**INFORMATION GIVEN**

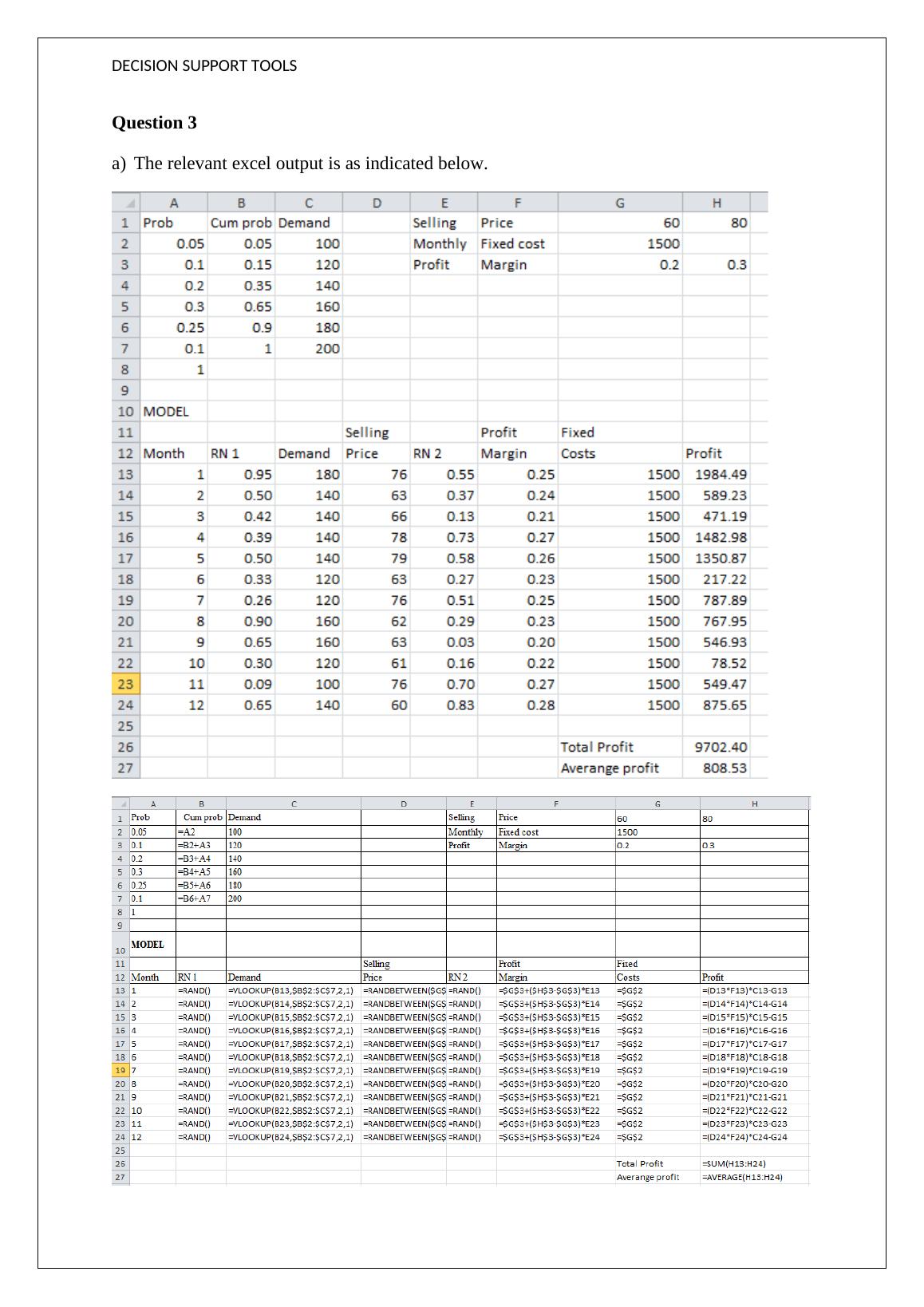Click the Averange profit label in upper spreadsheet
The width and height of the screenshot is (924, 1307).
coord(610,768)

==

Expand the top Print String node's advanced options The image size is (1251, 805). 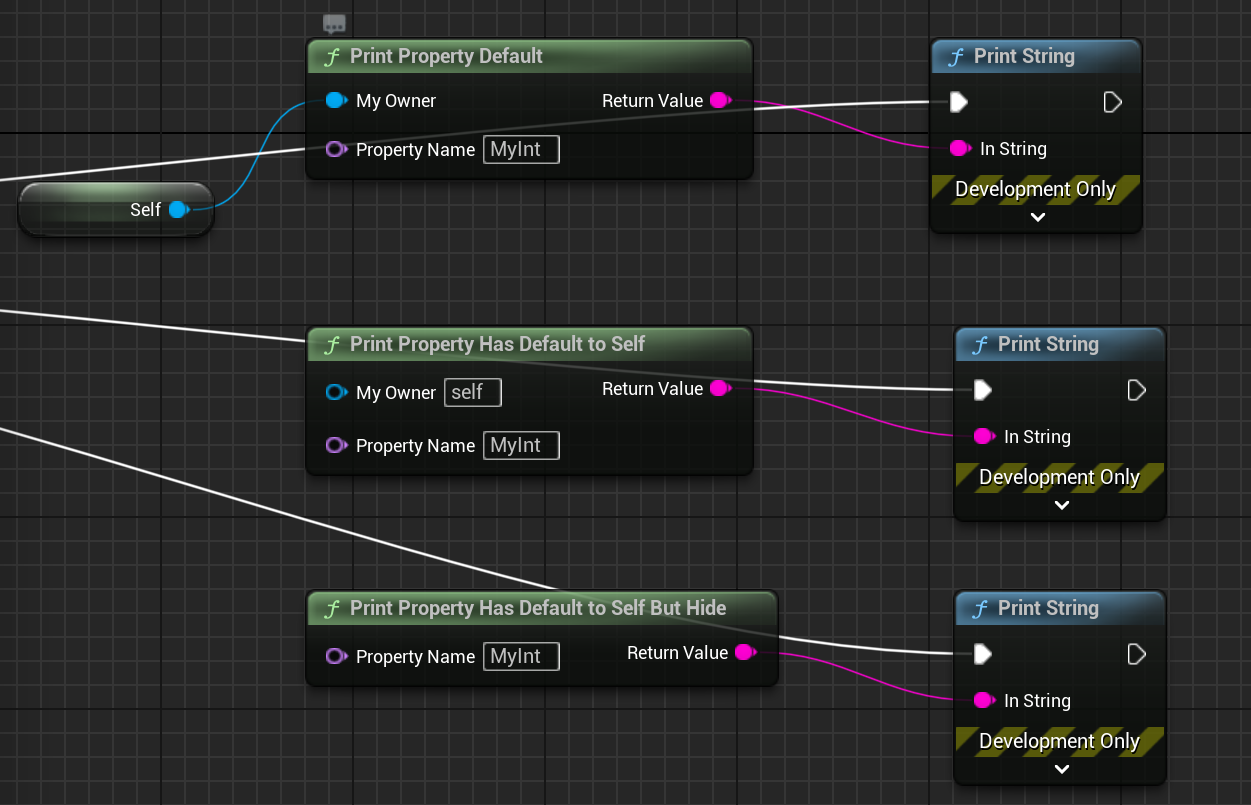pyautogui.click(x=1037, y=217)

--

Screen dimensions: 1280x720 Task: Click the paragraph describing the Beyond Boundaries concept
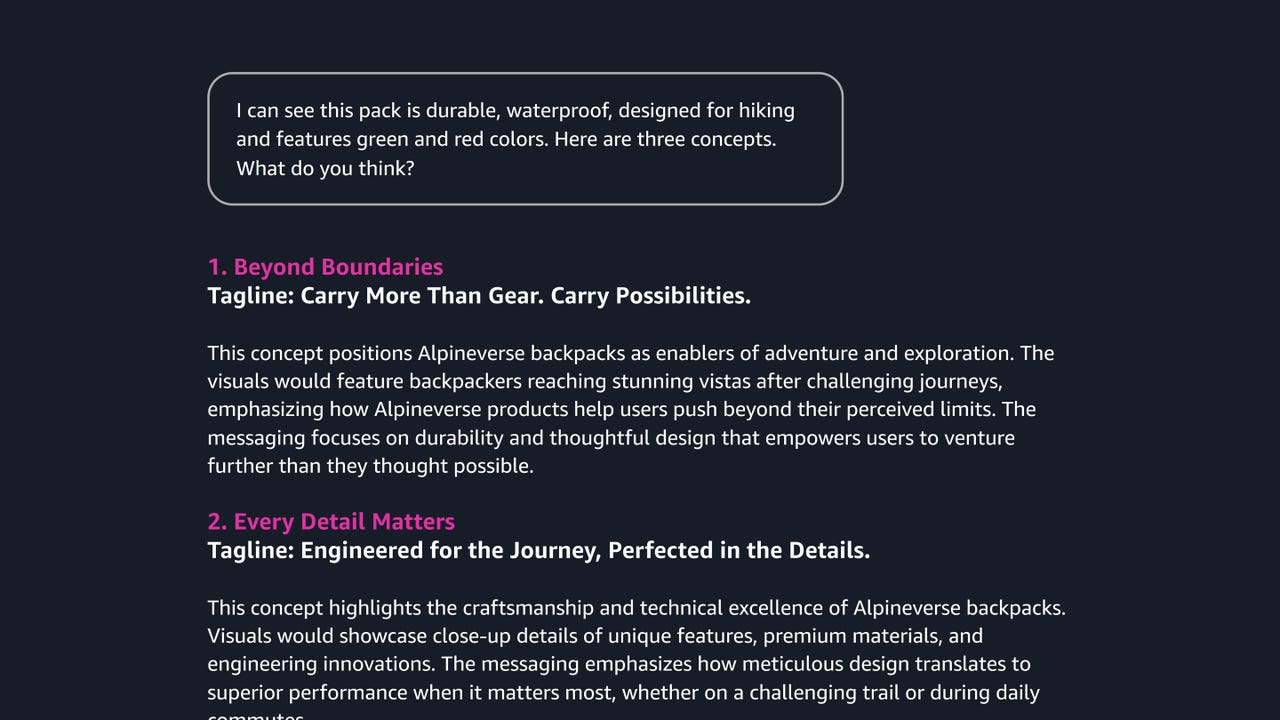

**TASK DIRECTIONS**
Print the items from the line containing "Click the Averange" through the line containing "coord(610,768)", reproducing each line exactly and leaving out the pictures.

**RESULT FOR THIS TASK**
Click the Averange profit label in upper spreadsheet
The width and height of the screenshot is (924, 1307).
coord(610,768)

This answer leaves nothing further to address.